Preserving.exe: A Short List of Readings on Software Preservation

Most of the conversations I end up in about digital preservation are about the digital versions of analog things. Discussions of documents, still and moving images and audio recordings are important, but as difficult as the problems surrounding these kinds of digital objects are, there is a harder problem: preserving executable content, aka software. Software isn’t simply what we use to render content–it’s is an important form of creative expression, a cultural artifact, a important commodity and an entity which increasingly is enmeshed our economic, political and social systems.

I thought I would start a quick list here of a few of what I think are some nice reads on preserving software. Some of these are posts from our blog, but most are papers and reports that I think do a nice job getting into some of the issues those interested in preserving software face and some of the ways folks are going about preserving software.

Please consider adding and reacting to these with:

  1. Additional papers or readings on the topic and similar brief descriptions
  2. Reactions and comments you have to these readings and any added readings

The Life-Saving Software Reference Library: This interview I did with Doug White from NIST goes into considerable detail on the structure and design of NIST’s software library, which he describes as library of software, a database of metadata, a NIST publication and a research environment. Here is a bit of how Doug explained it, “The research environment allows NSRL to collaborate with researchers who wish to access the contents of the virtual library. Researchers may perform tasks on the NSRL isolated network that involve access to the copies of media, to individual files, or to “snapshots” of software installations. In addition to the media copies, NSRL has compiled a corpus of the 25,000,000 unique files found on the media, and examples of software installation and execution in virtual machines.”

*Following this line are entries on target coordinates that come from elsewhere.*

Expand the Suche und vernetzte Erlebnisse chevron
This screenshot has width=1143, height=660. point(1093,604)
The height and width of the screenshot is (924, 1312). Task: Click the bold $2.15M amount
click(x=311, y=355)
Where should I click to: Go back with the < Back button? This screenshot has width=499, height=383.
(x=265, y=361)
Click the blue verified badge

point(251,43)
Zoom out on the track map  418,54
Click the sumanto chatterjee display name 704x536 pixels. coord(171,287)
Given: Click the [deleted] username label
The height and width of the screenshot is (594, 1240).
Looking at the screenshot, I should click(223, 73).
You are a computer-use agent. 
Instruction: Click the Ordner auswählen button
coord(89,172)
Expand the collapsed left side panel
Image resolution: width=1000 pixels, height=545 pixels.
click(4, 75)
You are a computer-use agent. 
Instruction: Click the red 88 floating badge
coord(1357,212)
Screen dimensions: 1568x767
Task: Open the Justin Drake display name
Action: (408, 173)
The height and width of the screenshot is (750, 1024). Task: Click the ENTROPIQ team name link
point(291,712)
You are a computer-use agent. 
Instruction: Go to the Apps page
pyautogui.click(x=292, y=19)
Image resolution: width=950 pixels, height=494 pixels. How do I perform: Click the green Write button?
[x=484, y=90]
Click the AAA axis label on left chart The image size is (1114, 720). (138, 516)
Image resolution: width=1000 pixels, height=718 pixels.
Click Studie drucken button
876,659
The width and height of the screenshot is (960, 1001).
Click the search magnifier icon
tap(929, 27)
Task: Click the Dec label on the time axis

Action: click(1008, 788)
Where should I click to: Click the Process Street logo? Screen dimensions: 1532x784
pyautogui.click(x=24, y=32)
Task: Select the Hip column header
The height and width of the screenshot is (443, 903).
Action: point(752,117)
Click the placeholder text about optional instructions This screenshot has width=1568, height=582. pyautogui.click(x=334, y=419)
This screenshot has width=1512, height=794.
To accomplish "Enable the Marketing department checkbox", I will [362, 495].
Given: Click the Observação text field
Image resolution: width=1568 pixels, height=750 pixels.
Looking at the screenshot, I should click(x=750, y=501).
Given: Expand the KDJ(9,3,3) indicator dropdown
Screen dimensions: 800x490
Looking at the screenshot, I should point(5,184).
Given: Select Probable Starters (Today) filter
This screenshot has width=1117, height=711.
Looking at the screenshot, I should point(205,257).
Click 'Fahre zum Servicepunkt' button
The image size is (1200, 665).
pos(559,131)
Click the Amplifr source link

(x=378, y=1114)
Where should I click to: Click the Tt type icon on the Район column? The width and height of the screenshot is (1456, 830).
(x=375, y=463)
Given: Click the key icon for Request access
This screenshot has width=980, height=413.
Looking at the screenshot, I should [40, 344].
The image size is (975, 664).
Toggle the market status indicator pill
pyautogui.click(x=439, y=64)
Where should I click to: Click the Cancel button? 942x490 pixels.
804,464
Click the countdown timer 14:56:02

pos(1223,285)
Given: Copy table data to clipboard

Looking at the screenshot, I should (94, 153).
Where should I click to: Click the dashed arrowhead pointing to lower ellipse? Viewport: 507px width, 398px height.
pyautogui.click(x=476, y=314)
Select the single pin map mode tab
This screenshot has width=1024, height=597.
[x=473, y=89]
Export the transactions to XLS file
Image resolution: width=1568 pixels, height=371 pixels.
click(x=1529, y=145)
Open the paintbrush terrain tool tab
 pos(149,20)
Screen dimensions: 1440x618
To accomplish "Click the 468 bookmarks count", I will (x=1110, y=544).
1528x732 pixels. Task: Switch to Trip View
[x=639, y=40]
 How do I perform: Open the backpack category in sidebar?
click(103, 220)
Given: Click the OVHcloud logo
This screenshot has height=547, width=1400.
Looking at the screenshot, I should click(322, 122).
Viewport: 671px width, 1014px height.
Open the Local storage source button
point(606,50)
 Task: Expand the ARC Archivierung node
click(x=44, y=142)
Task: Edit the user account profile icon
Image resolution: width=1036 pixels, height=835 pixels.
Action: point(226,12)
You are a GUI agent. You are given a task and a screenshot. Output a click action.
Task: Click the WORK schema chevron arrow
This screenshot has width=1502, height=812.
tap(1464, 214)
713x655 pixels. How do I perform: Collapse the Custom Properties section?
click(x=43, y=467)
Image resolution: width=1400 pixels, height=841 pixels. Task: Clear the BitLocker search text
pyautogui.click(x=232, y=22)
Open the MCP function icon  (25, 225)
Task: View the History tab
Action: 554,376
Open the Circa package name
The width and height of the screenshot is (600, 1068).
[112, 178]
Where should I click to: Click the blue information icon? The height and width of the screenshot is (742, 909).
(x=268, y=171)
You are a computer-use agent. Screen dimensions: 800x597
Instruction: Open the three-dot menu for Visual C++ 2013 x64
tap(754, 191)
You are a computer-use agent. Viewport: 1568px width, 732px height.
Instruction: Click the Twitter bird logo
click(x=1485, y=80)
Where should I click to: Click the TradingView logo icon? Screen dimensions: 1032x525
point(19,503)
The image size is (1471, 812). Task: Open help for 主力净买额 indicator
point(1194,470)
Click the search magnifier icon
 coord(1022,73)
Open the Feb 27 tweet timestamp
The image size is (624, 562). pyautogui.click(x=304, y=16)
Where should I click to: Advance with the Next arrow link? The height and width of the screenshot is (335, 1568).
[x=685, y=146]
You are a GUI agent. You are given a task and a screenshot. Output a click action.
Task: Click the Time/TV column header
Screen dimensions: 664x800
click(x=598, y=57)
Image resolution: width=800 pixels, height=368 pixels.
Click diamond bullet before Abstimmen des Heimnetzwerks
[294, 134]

Diagram of the NSRL workflow and work products

The Geeks Who Saved Prince of Persia’s Source Code From Digital Death: This is the most fun story of any of those in this list. Be sure to follow the dramatic events as the original source code for the Apple II version of Prince of Persia makes it’s way off it’s original media and up onto Github.

Toward a Library of Virtual Machines: Insights interview with Vasanth Bala and Mahadev Satyanarayanan: This interview goes into some depth on the design of the Olive Library project. One quote is particularly salient on the potential importance of software preservation: “as all fields of scientific investigations rely on complex simulation and visualization software, the ability to archive these software artifacts in executable form becomes essential for reproducibility of scientific results. Software preservation also enables long term data preservation. Today’s data formats may become obsolete tomorrow, unless the software applications that process those formats are also preserved”

Emulation: From Digital Artefact to Remotely Rendered Environments: Dirk von Suchodoletz, Jeffrey van der Hoeven 2009;  While not directly focused on software preservation, a section of the paper articulates the focuses on some of the needs for and various problems in constituting software archives. Here is a valuable quote “the original software also needs to be preserved if digital objects are to be kept alive via emulation. Guidelines similar to those created for digital objects themselves must be brought to bear in order to safeguard emulators, operating systems, applications and utilities. That is, software should be stored under the same conditions as other digital objects by preserving them in a OAIS-based (ISO 14721:2003) digital archive.”

Preserving Virtual Worlds Final ReportMcDonough, J., Olendorf, R., Kirschenbaum, M., Kraus, K., Reside, D., Donahue, R., Phelps, A., Egert, C., Lowood, H., & Rojo, S. (2010). At 187 pages, this is more of a book than an essay, but it’s full of valuable exploration and discussion of the various issues, problems, and opportunities around preserving video games.

The Attic & the Parlor: Notes from a Workshop on Software Collection, Preservation & Access: The Computer History Museum’s Software Preservation Group hosted what looked to be a fascinating workshop in 2006. You can find the proceedings and presentations online and their wiki also includes a rather extensive directory of software collections. The Attic & Parlor notion in the title focuses on a distinction between highly curated collections and sprawling “gather it all up” collections. This, like the preserving virtual worlds report, focus on the value of collecting source code.

What should we collect to preserve the history of software? Shustek, L. (2006). IEEE Annals of the History of Computing, 28(4), 112 – 111. Another strong argument for preserving source code. “I argue that unless we collect, preserve, and interpret the software code in addition to the related artifacts, we have discarded the software’s intellectual essence. Emphasizing collateral materials puts the focus on the history of products and downplays the development of the scientific and engineering accomplishments that underlie them.”

Preserving Software: Why and How John G. Zabolitzky, Iterations: An Interdisciplinary Journal of Software History 1 (September 13, 2002): 1-8. Zabolitzky makes an impassioned argument for urgent action on software preservation and similarly makes an appeal for the preservation of original source code. “the evolution of software methods, techniques, styles, etc., is described in many books and articles. However, all of that is essentially hearsay: what actually has been done (and what may be different from what the active players in this area may report since they might have wished to do something different) can only be discerned and proven by examining the source code. The source code of any piece of software is the only original, the only artifact containing the full information. Everything else is an inferior copy.”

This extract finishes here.